In seno al Servizio è collocata la Sezione Biblioteca che custodisce pubblicazioni e materiale informativo sul fenomeno del narcotraffico di così elevato spessore da supportare eventuali richieste di assistenza anche provenienti dal mondo universitario e della ricerca.

III SERVIZIO

Per il tramite del III Servizio "Operazioni antidroga", la Direzione Centrale per i Servizi Antidroga coordina le attività delle Forze di Polizia per il contrasto del traffico di stupefacenti.

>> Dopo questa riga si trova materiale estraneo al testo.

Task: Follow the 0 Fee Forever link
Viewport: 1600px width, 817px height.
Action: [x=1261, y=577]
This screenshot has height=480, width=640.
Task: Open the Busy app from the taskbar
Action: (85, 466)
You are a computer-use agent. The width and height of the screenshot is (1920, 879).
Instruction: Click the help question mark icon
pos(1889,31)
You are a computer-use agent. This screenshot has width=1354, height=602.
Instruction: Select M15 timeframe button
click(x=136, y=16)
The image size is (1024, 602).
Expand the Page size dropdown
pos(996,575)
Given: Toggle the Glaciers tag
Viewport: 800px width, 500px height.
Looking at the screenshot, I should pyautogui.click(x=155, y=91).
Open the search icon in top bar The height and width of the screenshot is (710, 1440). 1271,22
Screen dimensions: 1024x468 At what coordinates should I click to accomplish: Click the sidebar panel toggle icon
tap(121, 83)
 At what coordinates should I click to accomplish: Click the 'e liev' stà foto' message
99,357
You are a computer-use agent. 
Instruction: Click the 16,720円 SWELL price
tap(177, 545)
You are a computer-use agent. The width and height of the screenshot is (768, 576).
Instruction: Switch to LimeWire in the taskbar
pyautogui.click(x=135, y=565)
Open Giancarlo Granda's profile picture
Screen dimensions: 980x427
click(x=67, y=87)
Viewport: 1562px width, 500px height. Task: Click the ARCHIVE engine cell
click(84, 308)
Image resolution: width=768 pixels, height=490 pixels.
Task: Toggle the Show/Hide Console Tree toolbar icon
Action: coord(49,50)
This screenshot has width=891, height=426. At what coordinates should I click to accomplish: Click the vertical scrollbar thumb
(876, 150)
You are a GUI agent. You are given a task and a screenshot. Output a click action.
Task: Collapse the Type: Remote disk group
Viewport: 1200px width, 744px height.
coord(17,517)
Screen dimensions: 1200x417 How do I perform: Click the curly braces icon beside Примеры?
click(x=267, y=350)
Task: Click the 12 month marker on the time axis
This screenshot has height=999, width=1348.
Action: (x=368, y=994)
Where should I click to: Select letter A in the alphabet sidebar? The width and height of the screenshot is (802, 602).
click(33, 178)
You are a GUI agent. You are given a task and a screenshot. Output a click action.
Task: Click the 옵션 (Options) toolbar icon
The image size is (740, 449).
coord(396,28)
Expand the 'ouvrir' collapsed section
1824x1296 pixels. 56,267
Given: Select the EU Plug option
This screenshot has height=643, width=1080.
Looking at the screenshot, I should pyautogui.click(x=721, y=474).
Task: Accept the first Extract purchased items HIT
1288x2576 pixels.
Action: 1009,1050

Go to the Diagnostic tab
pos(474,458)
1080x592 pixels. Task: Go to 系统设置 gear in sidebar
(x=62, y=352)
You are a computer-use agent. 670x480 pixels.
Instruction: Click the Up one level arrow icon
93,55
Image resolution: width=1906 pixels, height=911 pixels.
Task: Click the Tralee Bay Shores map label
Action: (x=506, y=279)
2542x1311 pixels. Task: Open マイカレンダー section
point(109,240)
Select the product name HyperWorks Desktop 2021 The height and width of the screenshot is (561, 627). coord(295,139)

In ambito nazionale, anche attraverso una specifica attività di intelligence, strategica e operativa, la Direzione cura l'orientamento e l'implementazione delle indagini sul territorio, individuando le convergenze investigative tra le diverse operazioni contro il narcotraffico e promuovendo le indagini dentro e fuori il territorio nazionale.

Fornisce anche fattivo supporto tecnico-logistico all'azione investigativa dei reparti territoriali attraverso l'impiego di risorse e strumentazioni di elevatissimo spessore tecnico.

La D.C.S.A. è, inoltre, l'organismo referente per l'autorizzazione e il coordinamento operativo delle cosiddette "operazioni speciali" (operazioni sotto copertura e consegne controllate) e per le richieste (attive e passive) di abbordaggio del naviglio sospettato di traportare illecitamente sostanze stupefacenti, in acque internazionali, ai sensi dell'art. 17 della Convenzione di Vienna del 1988.

Dal 2014 è stata attivata una Sezione operativa, denominata "Drug@Online" con il compito di monitorare la rete internet per prevenire e contrastare il commercio illegale di droghe e coordinare le relative attività di repressione da svolgere sul territorio nazionale.

A livello internazionale la Direzione Centrale gestisce e sviluppa i rapporti con i corrispondenti servizi delle polizie estere e con gli enti nazionali ed internazionali preposti alla prevenzione del fenomeno, avvalendosi anche di 20 Esperti per la sicurezza e di un Ufficiale di collegamento distaccati nei crocevia internazionali della produzione, del transito e del traffico illecito della droga, con il compito prioritario di promuovere la cooperazione contro il narcotraffico e di svolgere attività di studio, osservazione, consulenza, informazione e raccordo con i competenti organismi esteri.

Le attuali sedi sono ubicate nelle Americhe (Ottawa, Santo Domingo, Città del Messico, Bogotà, Caracas, La Paz, Brasilia e Buenos Aires), in Africa (Rabat, Dakar e Accra), in Asia (Istanbul, Ankara, Pechino, Tashkent, Kabul e Teheran) e Europa (Madrid, Barcellona e Skopje).